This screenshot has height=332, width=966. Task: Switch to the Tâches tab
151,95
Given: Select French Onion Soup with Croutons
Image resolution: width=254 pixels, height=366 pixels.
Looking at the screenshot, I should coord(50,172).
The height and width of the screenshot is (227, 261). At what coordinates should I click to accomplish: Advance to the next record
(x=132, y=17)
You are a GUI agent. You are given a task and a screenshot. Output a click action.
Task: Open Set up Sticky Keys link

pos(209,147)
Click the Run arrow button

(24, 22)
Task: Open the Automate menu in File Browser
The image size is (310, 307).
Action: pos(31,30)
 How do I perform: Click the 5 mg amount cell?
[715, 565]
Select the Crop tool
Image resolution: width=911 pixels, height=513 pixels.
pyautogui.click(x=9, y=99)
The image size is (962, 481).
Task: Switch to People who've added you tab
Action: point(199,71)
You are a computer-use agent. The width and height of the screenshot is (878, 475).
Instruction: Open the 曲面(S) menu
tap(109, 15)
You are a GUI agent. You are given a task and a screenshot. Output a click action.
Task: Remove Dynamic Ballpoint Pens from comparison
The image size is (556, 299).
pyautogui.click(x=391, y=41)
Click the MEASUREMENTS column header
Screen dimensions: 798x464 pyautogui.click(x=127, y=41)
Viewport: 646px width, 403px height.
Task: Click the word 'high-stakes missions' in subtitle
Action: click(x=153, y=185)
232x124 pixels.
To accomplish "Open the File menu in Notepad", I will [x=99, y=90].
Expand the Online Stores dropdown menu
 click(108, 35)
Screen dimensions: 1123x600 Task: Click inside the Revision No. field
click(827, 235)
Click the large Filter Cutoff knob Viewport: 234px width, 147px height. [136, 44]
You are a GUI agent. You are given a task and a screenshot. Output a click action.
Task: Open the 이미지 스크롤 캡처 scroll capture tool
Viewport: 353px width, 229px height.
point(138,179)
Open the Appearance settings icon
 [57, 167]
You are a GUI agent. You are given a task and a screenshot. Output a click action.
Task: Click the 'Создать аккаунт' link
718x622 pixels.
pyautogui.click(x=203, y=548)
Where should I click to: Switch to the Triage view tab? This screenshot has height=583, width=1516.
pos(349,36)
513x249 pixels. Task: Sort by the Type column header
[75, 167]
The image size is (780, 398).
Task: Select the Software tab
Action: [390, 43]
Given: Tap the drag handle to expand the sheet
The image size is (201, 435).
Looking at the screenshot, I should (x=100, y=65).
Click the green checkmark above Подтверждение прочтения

● ● ● ●

What you should do: The lines from the one containing "Viewport: 353px width, 229px height." through the final line of the listing above are all you should set down, exactly as written.

Response to the task:
Viewport: 353px width, 229px height.
point(138,179)
Open the Appearance settings icon
 [57, 167]
You are a GUI agent. You are given a task and a screenshot. Output a click action.
Task: Click the 'Создать аккаунт' link
718x622 pixels.
pyautogui.click(x=203, y=548)
Where should I click to: Switch to the Triage view tab? This screenshot has height=583, width=1516.
pos(349,36)
513x249 pixels. Task: Sort by the Type column header
[75, 167]
The image size is (780, 398).
Task: Select the Software tab
Action: [390, 43]
Given: Tap the drag handle to expand the sheet
The image size is (201, 435).
Looking at the screenshot, I should (x=100, y=65).
Click the green checkmark above Подтверждение прочтения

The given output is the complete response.